The church of S. Adriano was founded in the curia by Honorius I
(625-638;
LP lxxii. 6), who added the apse. It is called in tribus fatis
from a group of the three fates which stood near the temple of Janus
(
Jord. i. 2. 259, 349;
BCr 1912, 146; HC 24, 26; HCh 260-261). After
this several bodies were buried in niches cut in the front wall, in the
concrete core of the steps, and in front of them, on the pavement of the
comitium. The doorway, 5.90 metres in height, probably remained in
use until after the fire of Robert Guiscard the Norman in 1087, when its
level was raised by 3.25 metres: and so it remained (with steps descending
into the church from the higher ground outside) until the restoration
of the church in 1654, when it was raised again by about the same amount.
When the ancient bronze doors were removed to the Lateran by Borromini
a few years later, various coins were found inside them, among which
was one of Domitian. Between 1654 and the end of the nineteenth
century there has been another rise in level of about 1 metre.

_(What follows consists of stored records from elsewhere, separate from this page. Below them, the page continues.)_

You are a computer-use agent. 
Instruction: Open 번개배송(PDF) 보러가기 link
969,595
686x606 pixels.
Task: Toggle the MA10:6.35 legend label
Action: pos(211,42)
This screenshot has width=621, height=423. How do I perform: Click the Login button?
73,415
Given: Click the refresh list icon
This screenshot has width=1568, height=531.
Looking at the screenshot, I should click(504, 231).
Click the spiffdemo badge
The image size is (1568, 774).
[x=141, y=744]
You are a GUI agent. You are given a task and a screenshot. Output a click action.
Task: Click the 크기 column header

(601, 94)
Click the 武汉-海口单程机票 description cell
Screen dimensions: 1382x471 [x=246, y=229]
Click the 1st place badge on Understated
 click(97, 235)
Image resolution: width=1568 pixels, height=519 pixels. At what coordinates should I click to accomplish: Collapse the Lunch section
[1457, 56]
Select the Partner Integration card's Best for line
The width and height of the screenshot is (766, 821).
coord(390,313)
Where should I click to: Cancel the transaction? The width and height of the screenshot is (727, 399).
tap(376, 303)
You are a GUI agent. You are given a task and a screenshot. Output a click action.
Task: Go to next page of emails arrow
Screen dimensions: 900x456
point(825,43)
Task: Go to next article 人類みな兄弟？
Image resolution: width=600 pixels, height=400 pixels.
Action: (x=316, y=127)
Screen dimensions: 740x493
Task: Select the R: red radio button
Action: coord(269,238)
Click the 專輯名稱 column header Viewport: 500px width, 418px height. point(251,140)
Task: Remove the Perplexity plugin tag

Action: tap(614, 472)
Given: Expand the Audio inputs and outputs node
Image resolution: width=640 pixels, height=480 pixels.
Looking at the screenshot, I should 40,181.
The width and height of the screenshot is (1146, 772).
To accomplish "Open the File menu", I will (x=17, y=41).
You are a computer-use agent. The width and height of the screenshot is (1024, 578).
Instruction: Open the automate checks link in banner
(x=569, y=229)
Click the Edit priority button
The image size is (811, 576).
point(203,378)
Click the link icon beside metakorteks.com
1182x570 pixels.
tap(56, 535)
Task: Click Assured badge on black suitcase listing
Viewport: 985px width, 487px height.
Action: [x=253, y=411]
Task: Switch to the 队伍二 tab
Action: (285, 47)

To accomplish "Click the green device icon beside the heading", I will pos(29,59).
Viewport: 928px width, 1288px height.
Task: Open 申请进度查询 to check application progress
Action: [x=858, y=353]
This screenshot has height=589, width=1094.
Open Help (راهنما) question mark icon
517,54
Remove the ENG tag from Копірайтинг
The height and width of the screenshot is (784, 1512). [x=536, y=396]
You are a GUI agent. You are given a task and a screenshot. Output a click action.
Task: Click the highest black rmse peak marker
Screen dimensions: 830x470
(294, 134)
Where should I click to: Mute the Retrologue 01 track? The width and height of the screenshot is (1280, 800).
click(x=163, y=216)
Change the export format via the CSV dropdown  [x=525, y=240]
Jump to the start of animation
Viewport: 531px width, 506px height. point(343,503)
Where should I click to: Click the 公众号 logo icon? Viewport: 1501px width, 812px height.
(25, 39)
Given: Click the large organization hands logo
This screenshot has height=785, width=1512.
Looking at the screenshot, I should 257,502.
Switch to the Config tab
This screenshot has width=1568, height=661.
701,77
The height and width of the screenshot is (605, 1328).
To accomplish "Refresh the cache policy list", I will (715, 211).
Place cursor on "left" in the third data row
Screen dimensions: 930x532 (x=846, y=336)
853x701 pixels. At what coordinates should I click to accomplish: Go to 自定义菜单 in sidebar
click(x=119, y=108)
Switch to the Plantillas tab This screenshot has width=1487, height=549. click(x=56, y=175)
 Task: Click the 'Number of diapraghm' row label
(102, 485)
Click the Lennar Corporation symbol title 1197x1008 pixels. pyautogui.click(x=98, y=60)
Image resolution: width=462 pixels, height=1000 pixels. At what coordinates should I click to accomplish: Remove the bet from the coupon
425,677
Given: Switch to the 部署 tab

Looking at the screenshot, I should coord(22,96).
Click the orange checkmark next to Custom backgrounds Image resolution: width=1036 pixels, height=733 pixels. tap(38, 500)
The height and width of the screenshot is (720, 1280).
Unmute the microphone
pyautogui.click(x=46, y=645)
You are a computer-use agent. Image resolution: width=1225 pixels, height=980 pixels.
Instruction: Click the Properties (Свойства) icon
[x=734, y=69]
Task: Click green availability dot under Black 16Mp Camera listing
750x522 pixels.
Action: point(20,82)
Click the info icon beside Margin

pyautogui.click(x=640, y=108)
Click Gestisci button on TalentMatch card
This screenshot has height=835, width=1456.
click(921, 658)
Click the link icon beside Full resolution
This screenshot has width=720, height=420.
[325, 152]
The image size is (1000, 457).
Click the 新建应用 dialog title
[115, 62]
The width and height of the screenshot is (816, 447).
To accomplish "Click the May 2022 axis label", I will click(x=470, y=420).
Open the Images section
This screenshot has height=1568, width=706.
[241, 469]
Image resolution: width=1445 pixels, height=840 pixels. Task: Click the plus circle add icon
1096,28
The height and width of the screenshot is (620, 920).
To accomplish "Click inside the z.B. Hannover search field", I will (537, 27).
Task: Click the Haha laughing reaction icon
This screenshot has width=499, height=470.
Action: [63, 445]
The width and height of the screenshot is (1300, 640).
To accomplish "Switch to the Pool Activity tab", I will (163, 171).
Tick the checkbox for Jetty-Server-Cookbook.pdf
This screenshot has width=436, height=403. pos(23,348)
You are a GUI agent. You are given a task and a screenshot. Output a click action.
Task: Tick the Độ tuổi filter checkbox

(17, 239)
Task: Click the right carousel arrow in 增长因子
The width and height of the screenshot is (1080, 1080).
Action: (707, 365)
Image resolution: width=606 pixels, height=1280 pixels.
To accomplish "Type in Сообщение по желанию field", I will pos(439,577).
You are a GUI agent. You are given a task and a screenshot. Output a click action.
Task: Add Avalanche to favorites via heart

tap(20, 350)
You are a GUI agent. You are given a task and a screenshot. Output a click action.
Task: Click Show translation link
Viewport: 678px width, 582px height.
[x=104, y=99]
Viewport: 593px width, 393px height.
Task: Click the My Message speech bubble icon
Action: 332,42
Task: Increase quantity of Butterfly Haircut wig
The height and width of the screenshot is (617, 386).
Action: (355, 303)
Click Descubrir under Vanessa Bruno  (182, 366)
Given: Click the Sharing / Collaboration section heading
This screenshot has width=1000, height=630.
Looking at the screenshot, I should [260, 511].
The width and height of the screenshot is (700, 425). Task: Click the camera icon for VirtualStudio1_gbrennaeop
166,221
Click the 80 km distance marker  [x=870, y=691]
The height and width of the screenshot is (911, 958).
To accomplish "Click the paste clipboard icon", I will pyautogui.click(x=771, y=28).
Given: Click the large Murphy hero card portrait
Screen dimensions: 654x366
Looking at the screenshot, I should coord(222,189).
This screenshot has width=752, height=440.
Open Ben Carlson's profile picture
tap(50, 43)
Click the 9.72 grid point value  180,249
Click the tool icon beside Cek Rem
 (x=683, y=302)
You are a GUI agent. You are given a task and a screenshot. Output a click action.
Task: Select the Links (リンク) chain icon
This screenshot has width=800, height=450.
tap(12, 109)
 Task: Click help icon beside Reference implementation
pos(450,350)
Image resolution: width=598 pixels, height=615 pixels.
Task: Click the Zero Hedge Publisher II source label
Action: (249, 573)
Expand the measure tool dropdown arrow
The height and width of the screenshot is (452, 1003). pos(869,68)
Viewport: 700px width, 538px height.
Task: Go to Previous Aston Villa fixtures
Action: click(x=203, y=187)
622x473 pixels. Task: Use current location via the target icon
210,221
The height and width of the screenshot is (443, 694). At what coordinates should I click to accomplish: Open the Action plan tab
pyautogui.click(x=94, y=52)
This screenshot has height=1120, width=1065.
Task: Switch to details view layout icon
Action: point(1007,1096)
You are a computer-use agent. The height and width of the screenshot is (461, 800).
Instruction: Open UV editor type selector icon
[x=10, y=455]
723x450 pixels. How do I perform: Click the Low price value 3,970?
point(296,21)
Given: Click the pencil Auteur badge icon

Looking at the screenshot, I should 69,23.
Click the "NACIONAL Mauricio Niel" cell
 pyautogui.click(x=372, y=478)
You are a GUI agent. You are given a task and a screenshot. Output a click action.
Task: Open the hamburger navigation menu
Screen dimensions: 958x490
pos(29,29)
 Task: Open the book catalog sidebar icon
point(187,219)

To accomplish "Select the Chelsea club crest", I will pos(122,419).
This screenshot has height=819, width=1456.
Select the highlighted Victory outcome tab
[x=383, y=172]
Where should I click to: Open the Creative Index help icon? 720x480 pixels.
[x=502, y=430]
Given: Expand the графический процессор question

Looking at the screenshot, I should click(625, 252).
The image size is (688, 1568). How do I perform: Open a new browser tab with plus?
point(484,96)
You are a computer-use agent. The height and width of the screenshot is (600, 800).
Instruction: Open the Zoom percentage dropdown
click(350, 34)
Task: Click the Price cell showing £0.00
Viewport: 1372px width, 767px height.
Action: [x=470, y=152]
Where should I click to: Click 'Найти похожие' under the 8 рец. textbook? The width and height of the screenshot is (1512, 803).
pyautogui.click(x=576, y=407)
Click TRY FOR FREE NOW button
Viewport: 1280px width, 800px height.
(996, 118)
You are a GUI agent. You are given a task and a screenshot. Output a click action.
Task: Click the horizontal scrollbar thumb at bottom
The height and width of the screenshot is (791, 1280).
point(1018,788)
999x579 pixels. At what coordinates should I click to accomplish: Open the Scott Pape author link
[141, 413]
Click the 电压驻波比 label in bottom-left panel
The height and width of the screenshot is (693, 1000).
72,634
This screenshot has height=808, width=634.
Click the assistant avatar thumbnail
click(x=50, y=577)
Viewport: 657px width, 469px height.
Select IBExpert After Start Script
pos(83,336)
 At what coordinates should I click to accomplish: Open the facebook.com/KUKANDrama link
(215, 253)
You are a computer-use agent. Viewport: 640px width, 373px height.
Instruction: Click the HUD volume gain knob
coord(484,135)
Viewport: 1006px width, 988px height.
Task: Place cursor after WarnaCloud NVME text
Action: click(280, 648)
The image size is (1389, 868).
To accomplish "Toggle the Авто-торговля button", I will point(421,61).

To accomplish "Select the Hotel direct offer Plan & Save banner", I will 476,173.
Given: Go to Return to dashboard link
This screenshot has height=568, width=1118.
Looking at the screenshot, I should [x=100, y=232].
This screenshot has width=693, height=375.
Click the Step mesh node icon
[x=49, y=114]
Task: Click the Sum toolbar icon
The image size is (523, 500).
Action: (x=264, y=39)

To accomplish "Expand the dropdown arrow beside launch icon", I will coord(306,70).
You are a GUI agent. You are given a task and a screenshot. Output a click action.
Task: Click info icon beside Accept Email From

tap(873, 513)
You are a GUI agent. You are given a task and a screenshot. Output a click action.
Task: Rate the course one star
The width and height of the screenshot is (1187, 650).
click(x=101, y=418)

To the left of the curia was the
CHALCIDICUM or Atrium Minervae
(q.v.) (the last remains of which disappeared when the Via Bonella was
made in 1585-90), a courtyard with a colonnade running down each side;
while to the north-west again was the Secretarium Senatus, a hall measur-
ing 18.17 by 8.92 metres, with an apse at the north-east end. An
inscription shows that it had been restored by Junius Flavianus in
311 A.D. and that it was repaired in 412 A.D., after its destruction by
fire, by the then Praefectus Urbi, Epifanius (
CIL vi. 1718). The passage
of Cassiodorus,
Var. iv. 30,
curvae porticus, quae iuxta domum palmatam
(q.v.) posita, forum in modum areae decenter includit, etc., referred by
Jord. i. 2. 257, 258 to the apse of this building, should more probably be
taken to signify the south-western hemicycle of the forum of Trajan
(
BC 1887, 64-66; 1889,363;
1899, 88).
The ancient basilica of S. Martina, built in the ruins of the Secretarium
Senatus, is first mentioned under Hadrian I (772-795; LP xcvii. 51, 96).
It is called
S. Martinae sita in tribus fatis under Leo III (LP xcviii. 90;
HCh 381). It was restored by Pietro da Cortona in 1640 and its level
raised, so that the older structure (in which no traces of antiquity are
actually visible) serves as the crypt.
See
Jord. i. 2. 250-262 ; LR 263-267 ;
Mitt. 1893, 86-91 ;
1902, 39-41;
1905, 47-52;
BC 1903, 143-149;
BCr 1912, 146; HC 112-119;
JRS
1919, 174, 182; RA 202; ZA 69-71; DR 331-346; HFP 30, 31.